WRITTEN TASK | Convert each line of the material below into a row of a Markdown table with two columns, "Row" and "Material line," numbering the rows and leaving out blank lines. Omit the pictures.

INFORMATION |
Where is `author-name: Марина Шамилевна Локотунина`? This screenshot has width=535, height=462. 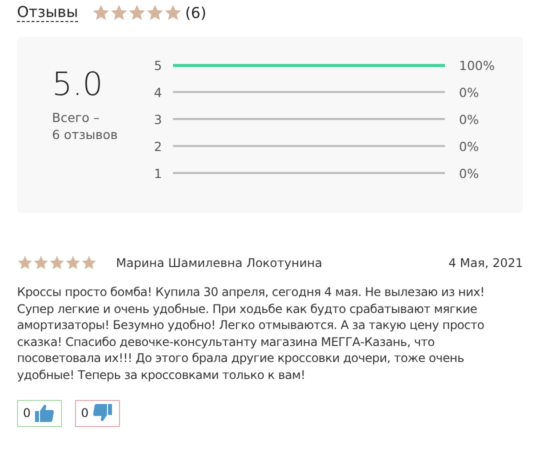
author-name: Марина Шамилевна Локотунина is located at coordinates (219, 263).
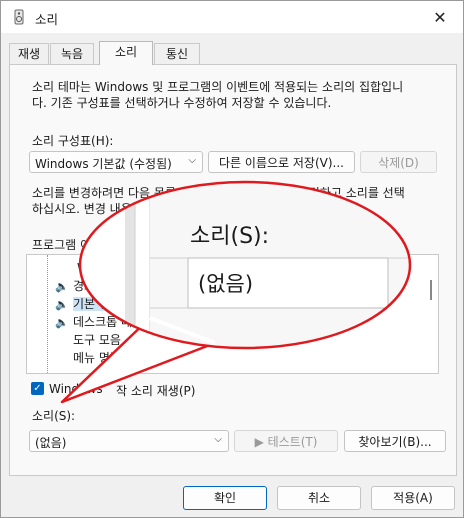 The image size is (464, 518). I want to click on list-item-tail: 시, so click(242, 340).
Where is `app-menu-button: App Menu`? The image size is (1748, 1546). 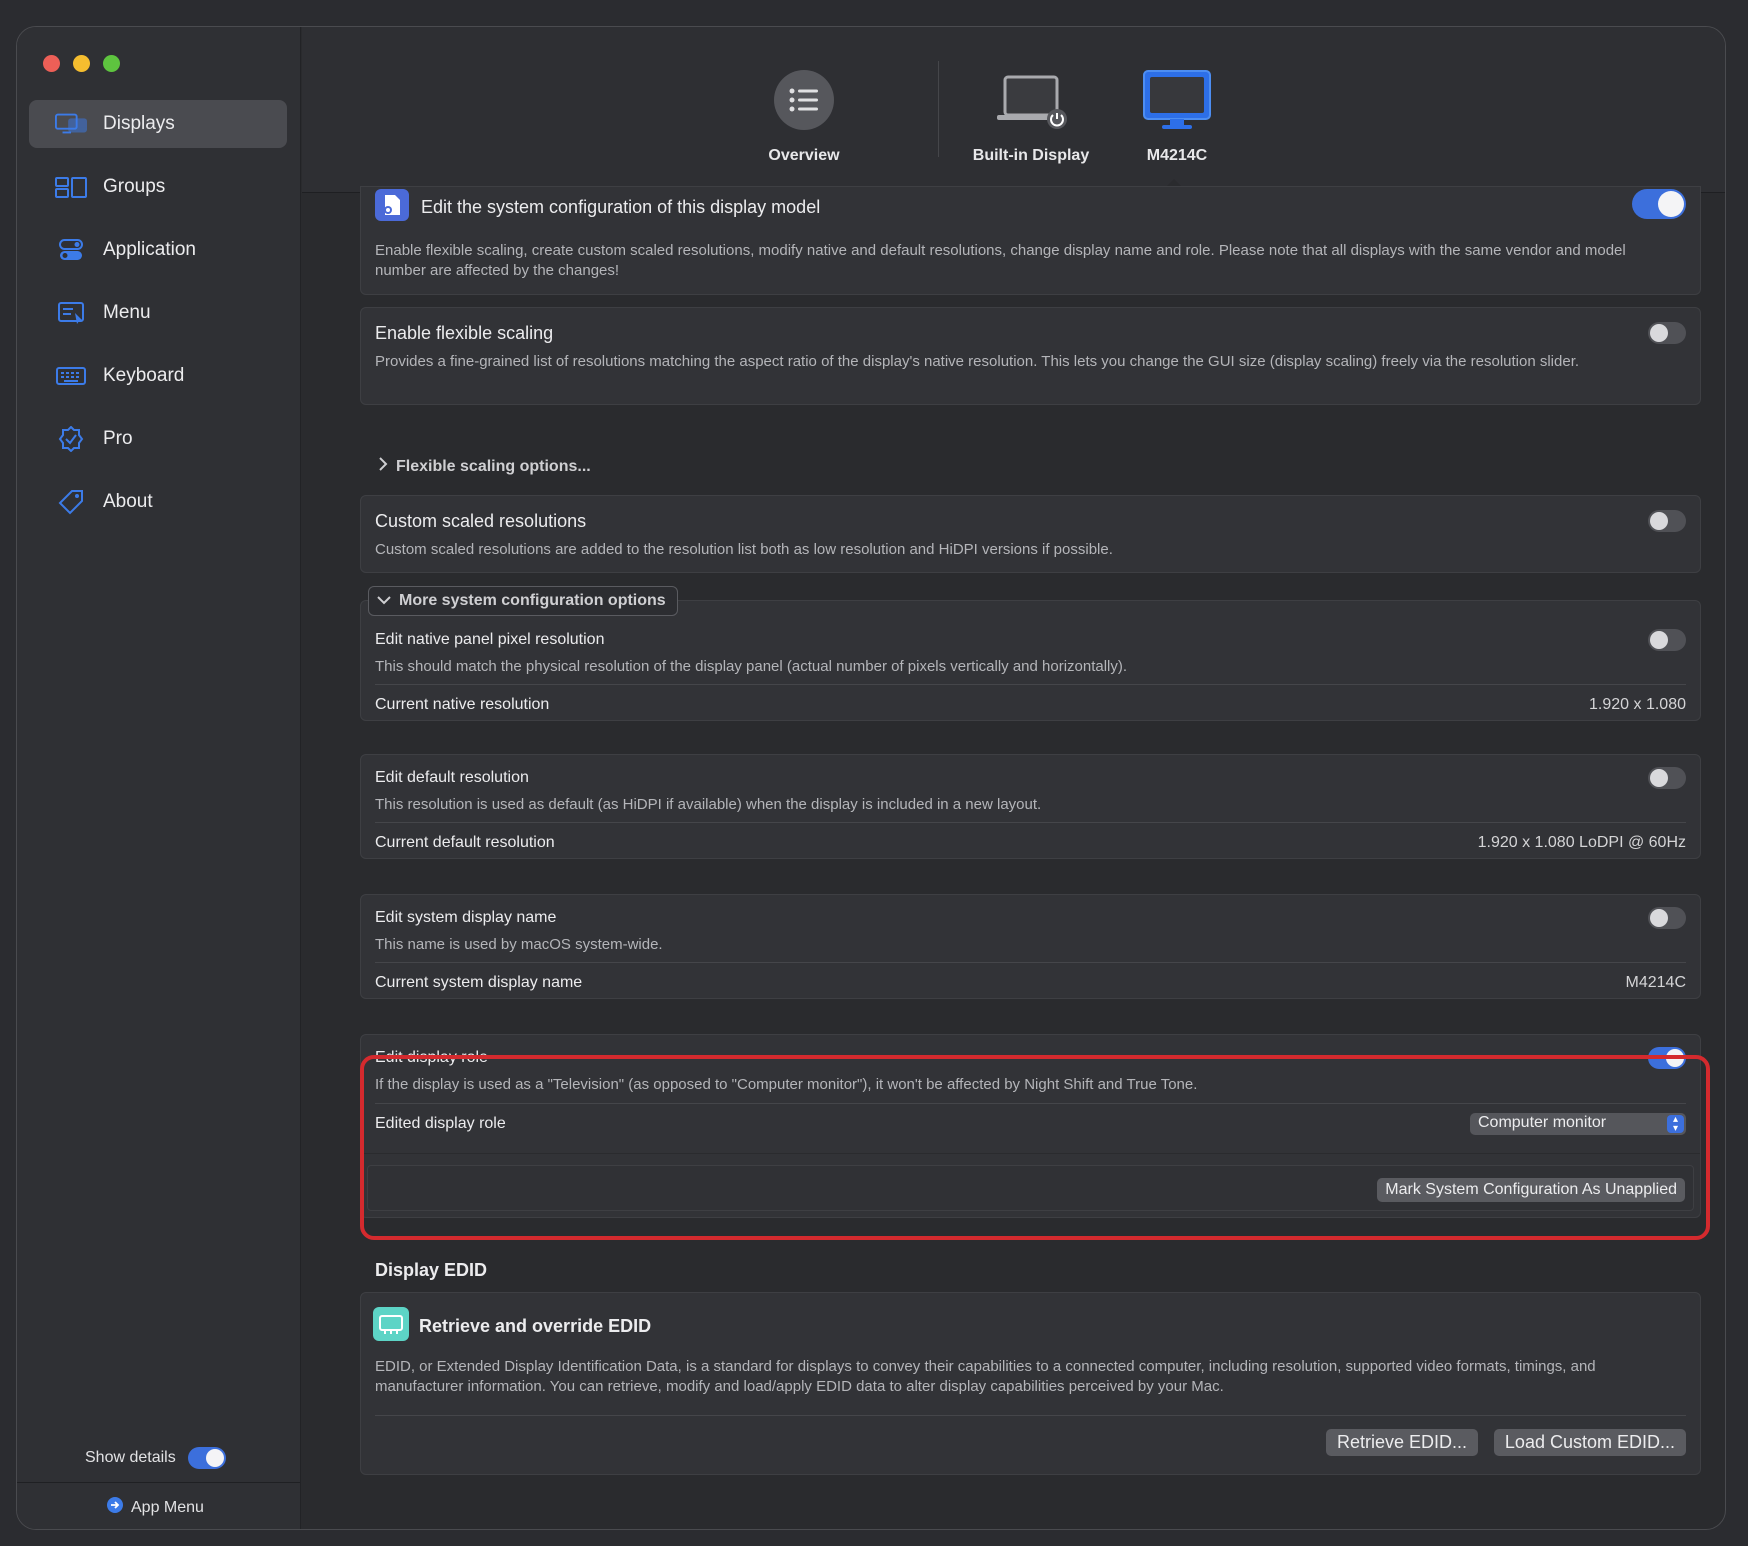
app-menu-button: App Menu is located at coordinates (156, 1508).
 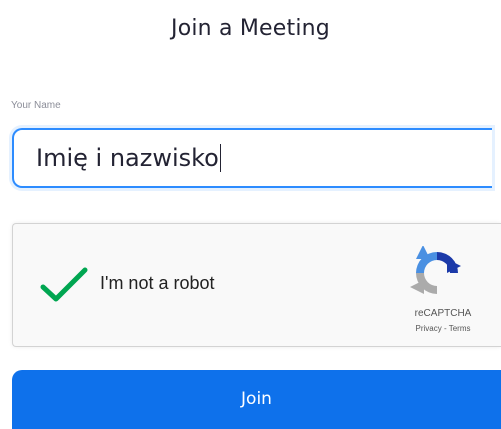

EXERCISE ANSWER |
| Row | Material line |
|---|---|
| 1 | Where is `author-name: Марина Шамилевна Локотунина`? This screenshot has width=535, height=462.  |
| 2 | author-name: Марина Шамилевна Локотунина is located at coordinates (219, 263). |
| 3 |  The image size is (464, 518). I want to click on list-item-tail: 시, so click(242, 340). |
| 4 | Where is `app-menu-button: App Menu`? The image size is (1748, 1546).  |
| 5 | app-menu-button: App Menu is located at coordinates (156, 1508). |